M.D., Ph.D., Moore Collegiate Professor of Biostatistics and Chair, University of Michigan, School of Public Health
Goncalo Abecasis is a leader of genetic analysis of complex human traits. His team has developed statistical methods, computational algorithms and software that facilitate quick, accurate analysis of genetic studies of human disease. His studies enable a better understanding of human genetic variation and its role in disease biology. Abecasis has made important contributions to understanding conditions as diverse as heart disease, diabetes, psoriasis, macular degeneration. Ongoing projects include the sequencing and analysis of >50,000 deep human genomes – an unprecedented amount of data. Abecasis leads the University’s Biostatistics department, which is training a new generation of scientists and making contributions to the statistical and computational machinery for the analysis of diverse types of biomedical data – including not only genomic data, but also electronic health records, registry data and health surveys, a variety of imaging data types, and environmental exposures, among others.

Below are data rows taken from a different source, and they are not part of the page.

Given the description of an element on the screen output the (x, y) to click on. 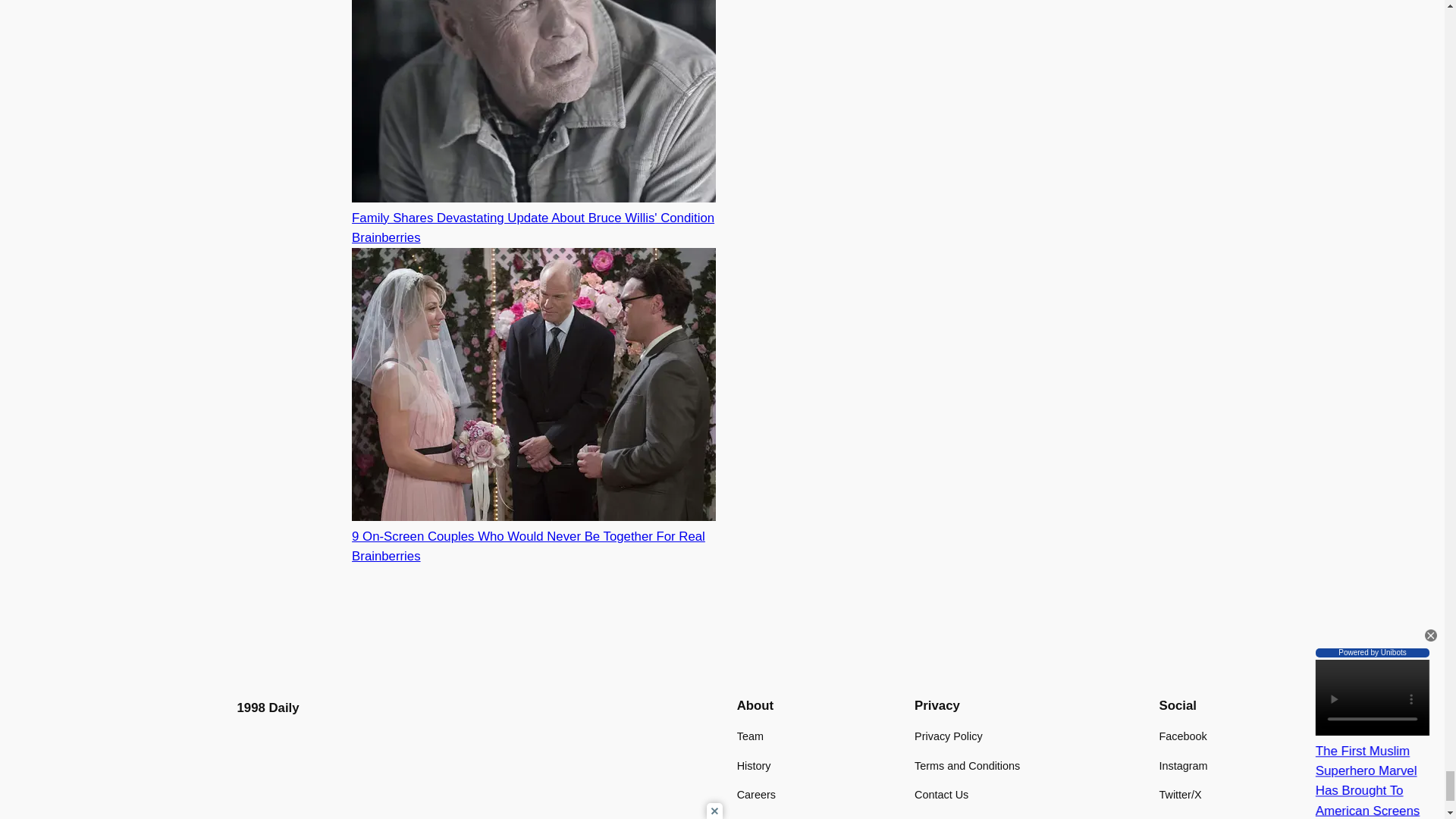
Privacy Policy (948, 736)
Careers (756, 794)
Terms and Conditions (967, 765)
Contact Us (941, 794)
Team (749, 736)
History (753, 765)
Instagram (1182, 765)
1998 Daily (266, 707)
Facebook (1182, 736)
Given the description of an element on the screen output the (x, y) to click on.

Sequencing /Analysis of 10,000s of Human Genomes
The rapid advances in genome sequencing and genotyping technology are enabling increasingly detailed analysis of human genetic variation. In the next year, we expect to analyze >50,000 deeply sequenced human genomes, corresponding to ~5 million billion bases of raw sequence data. The generation, transfer and analysis of the data present many opportunities for scientific discover – enabling better understanding of human history, biology and disease. It also presents varied computational and analytical challenges as well as opportunities to develop and implement new analytical strategies and modes of data sharing. I will illustrate these challenges and opportunities with examples from ongoing studies.